--- Supplied information ---

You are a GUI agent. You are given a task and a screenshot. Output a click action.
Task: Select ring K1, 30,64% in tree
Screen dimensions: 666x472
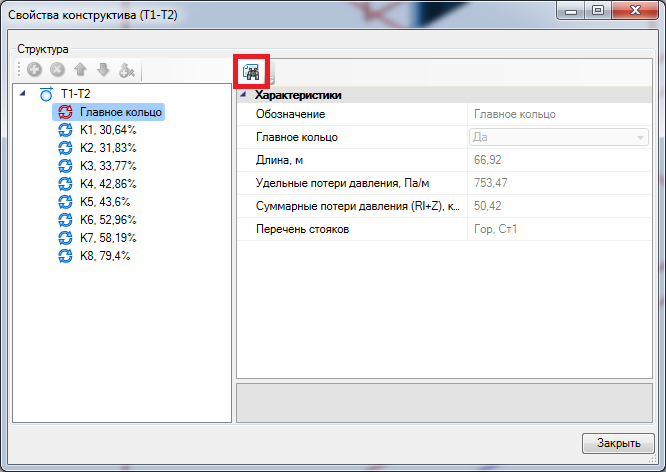107,130
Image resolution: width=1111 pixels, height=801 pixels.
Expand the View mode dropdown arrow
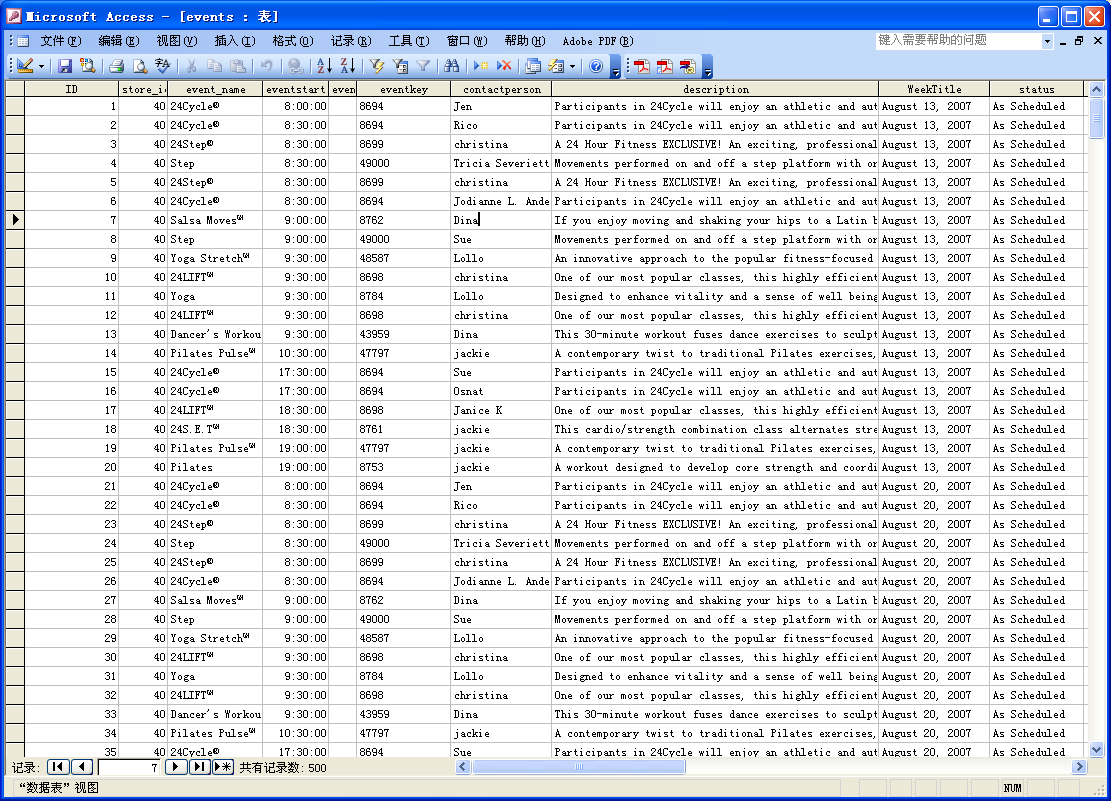[42, 66]
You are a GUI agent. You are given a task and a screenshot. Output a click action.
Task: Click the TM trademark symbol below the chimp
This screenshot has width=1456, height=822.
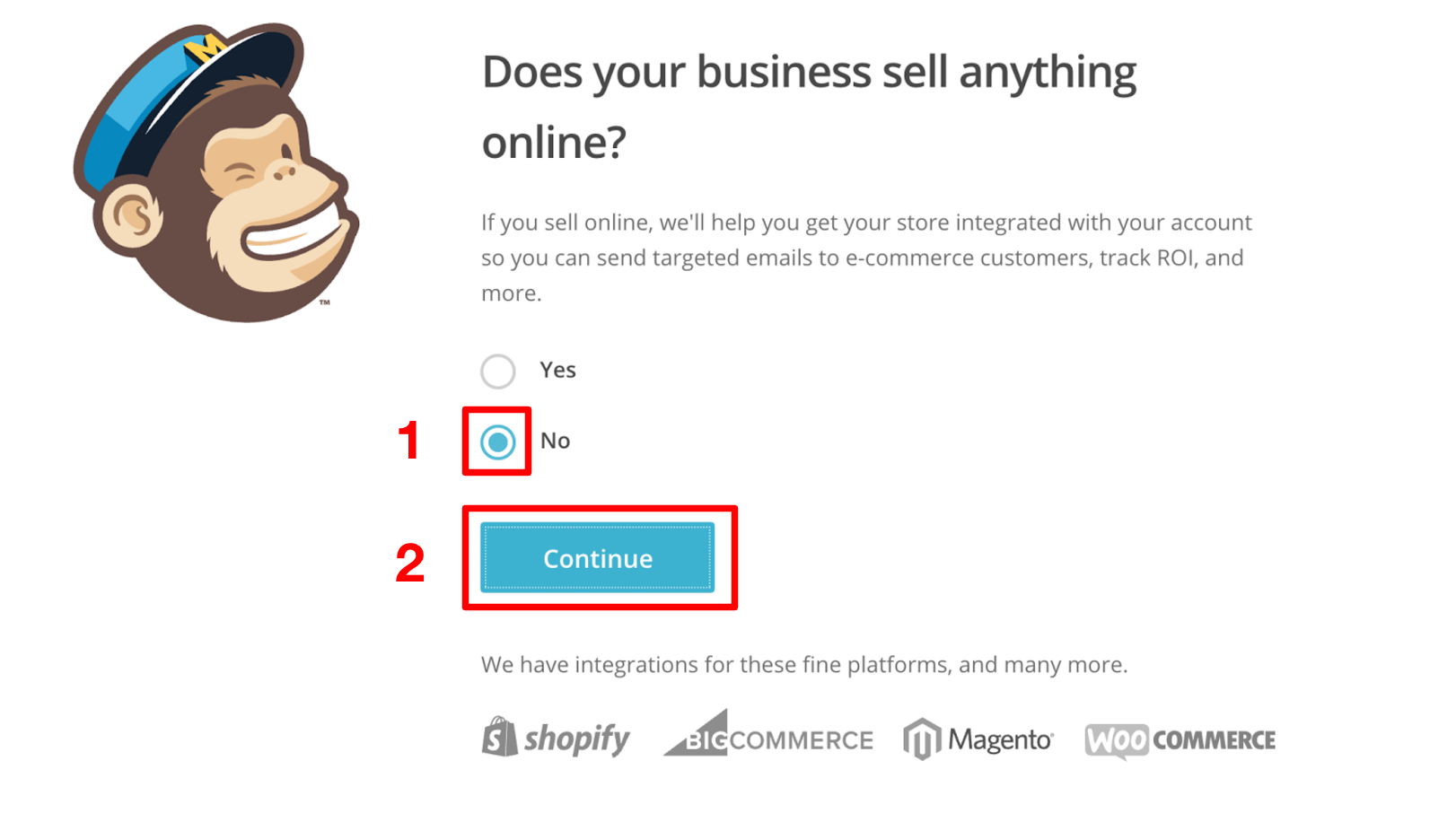point(325,302)
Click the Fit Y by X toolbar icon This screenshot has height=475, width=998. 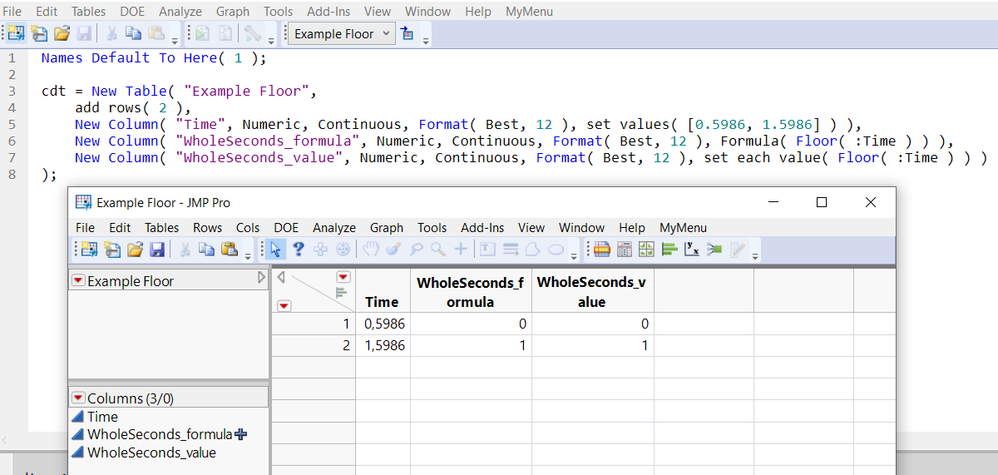click(692, 249)
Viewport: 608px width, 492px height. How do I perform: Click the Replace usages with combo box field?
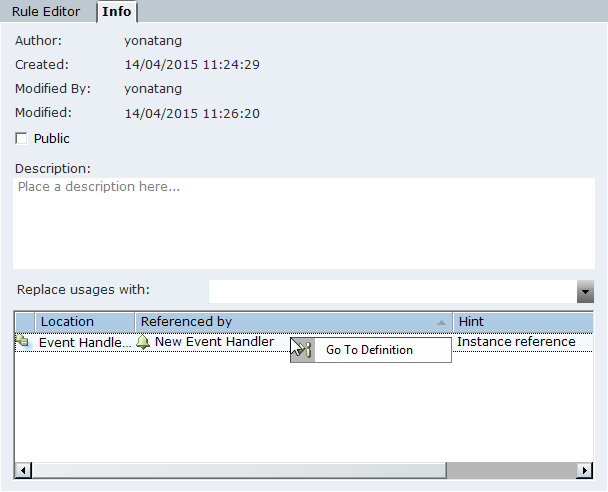[392, 291]
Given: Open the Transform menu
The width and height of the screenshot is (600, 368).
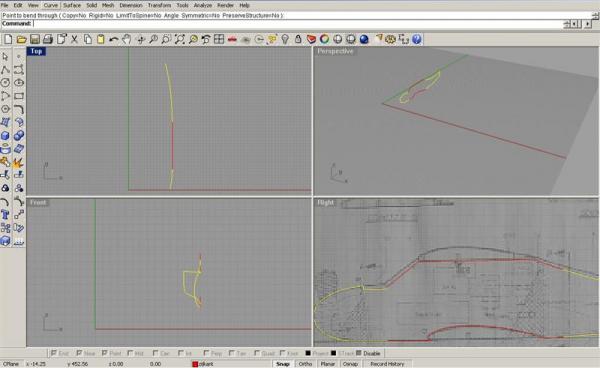Looking at the screenshot, I should 159,5.
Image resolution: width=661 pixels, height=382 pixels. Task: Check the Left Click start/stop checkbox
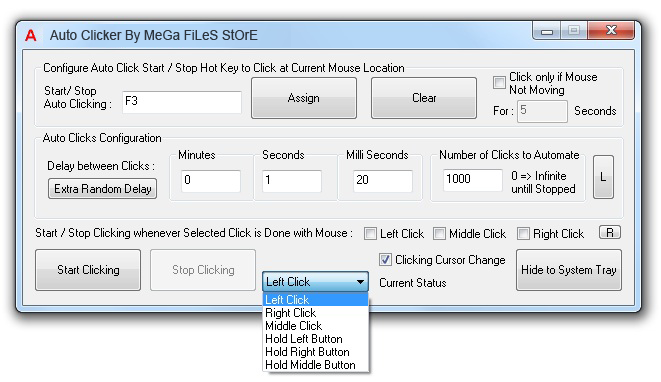pos(370,234)
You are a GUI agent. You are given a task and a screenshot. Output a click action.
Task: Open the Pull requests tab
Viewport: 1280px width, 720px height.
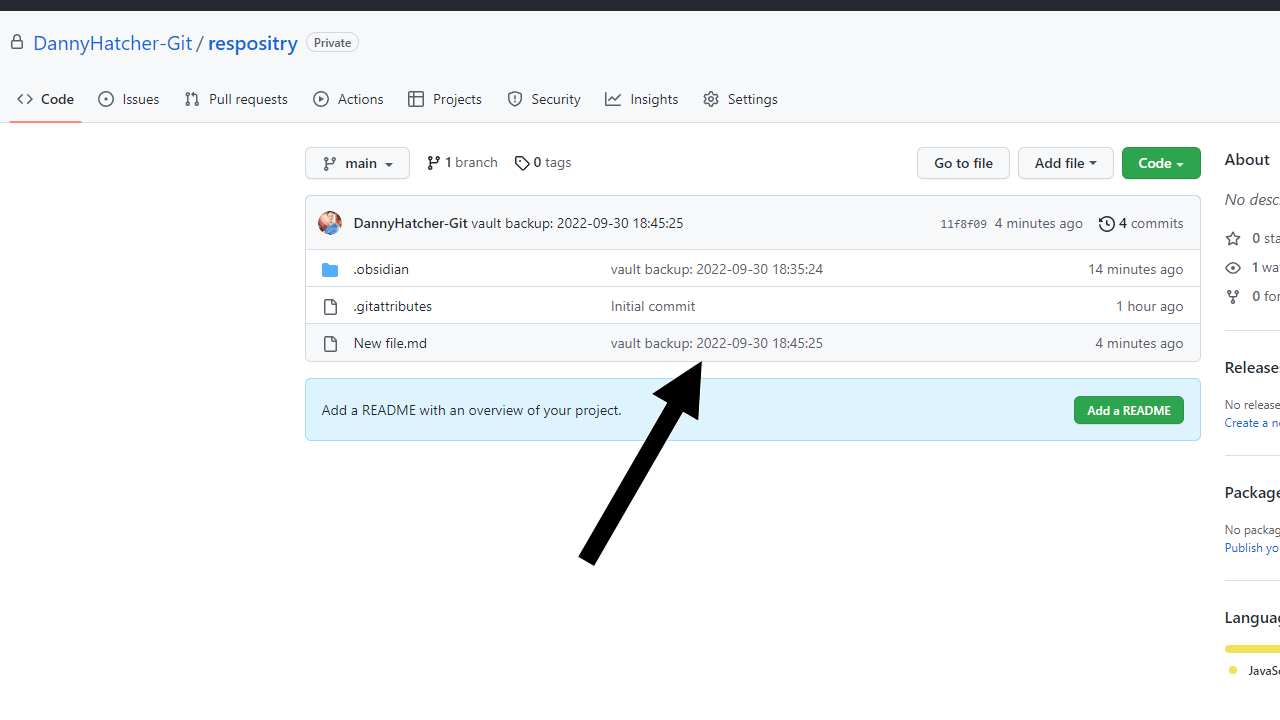[236, 99]
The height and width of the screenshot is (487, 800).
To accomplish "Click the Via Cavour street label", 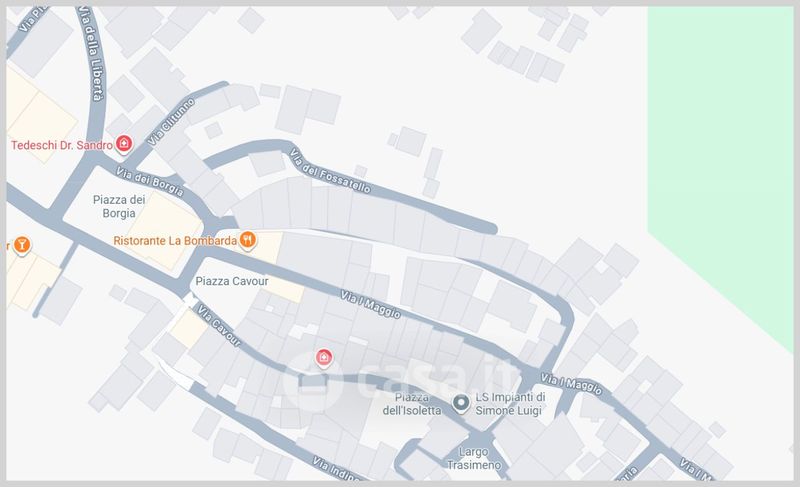I will (219, 325).
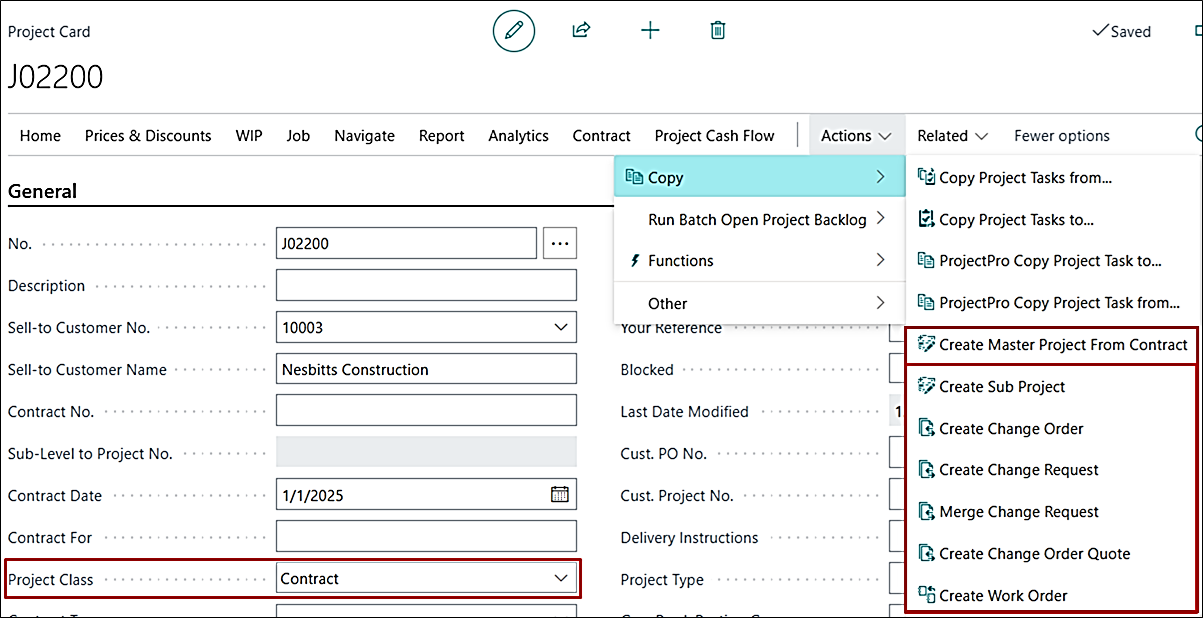The width and height of the screenshot is (1203, 618).
Task: Click into the Description input field
Action: point(426,285)
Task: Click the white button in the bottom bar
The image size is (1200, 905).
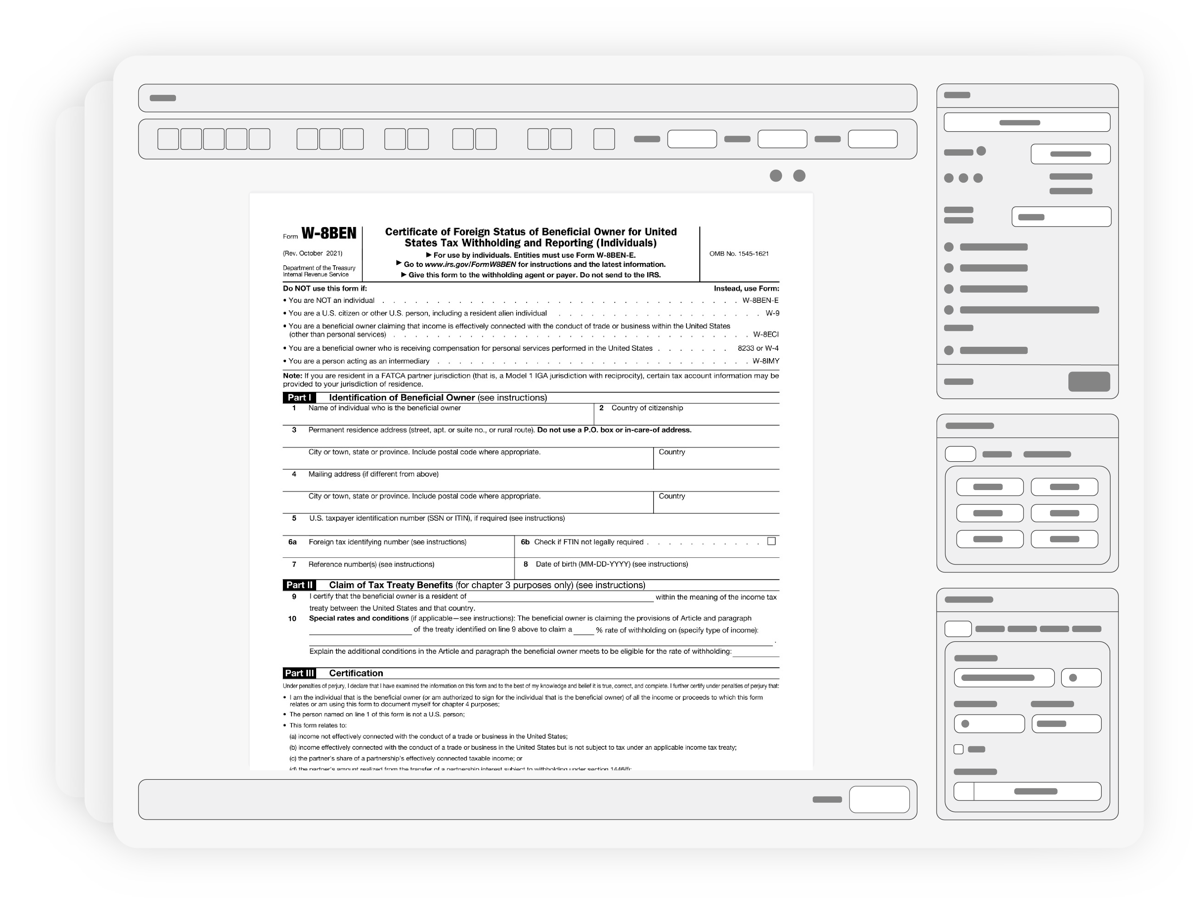Action: (879, 799)
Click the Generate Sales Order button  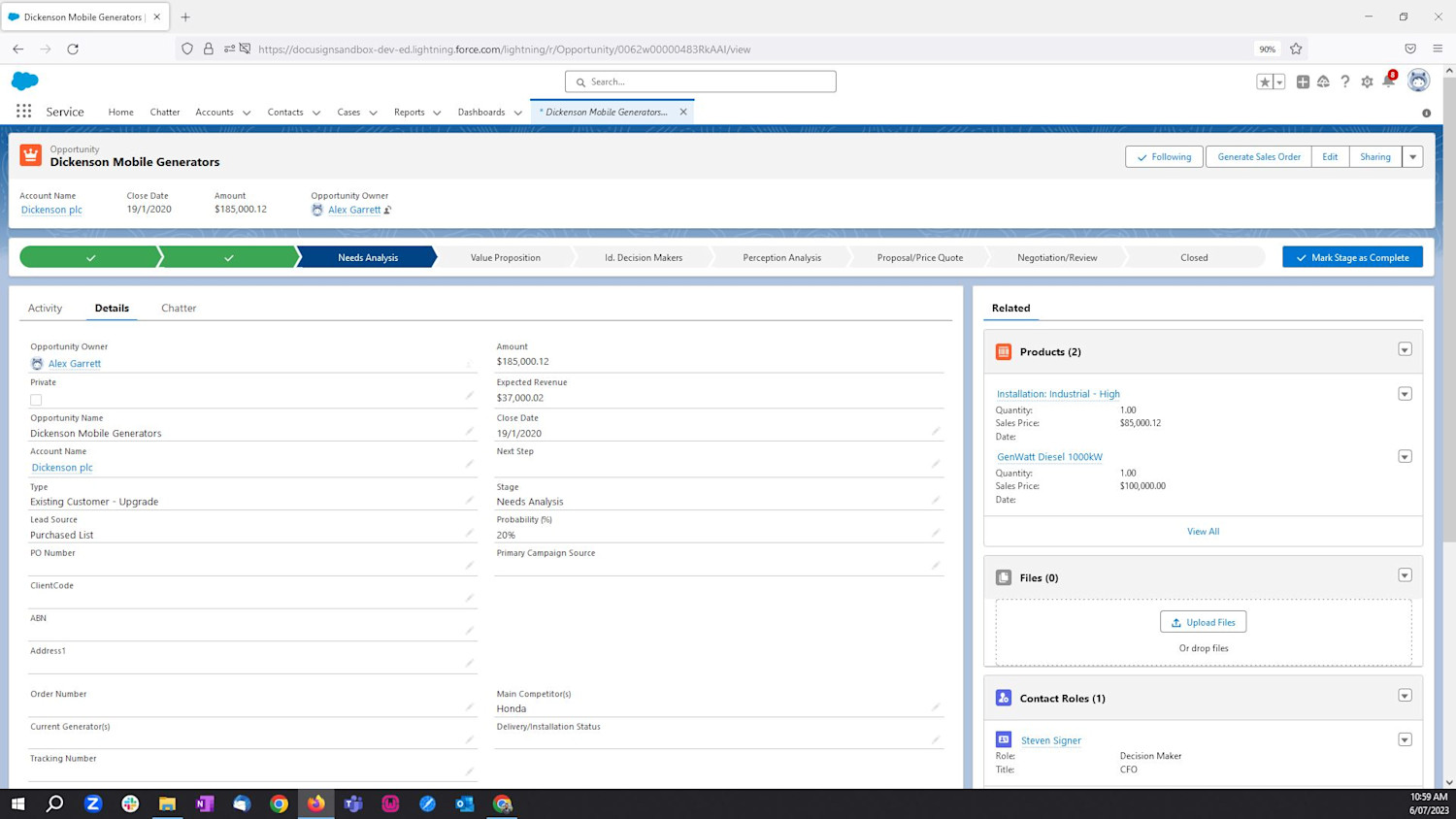(x=1258, y=156)
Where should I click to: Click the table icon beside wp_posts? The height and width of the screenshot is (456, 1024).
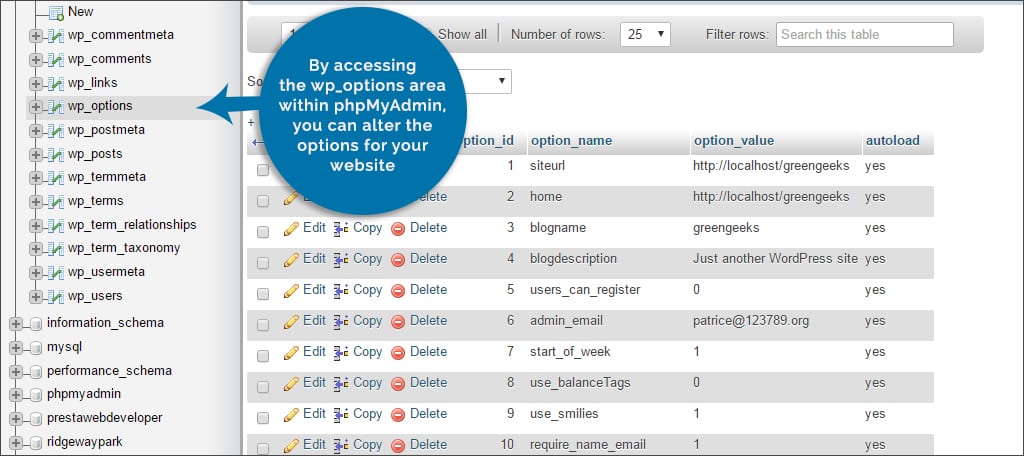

---

Task :: State how many lines in the records above contain the word "Open". Give nothing but the number.

Solution to this task :: 2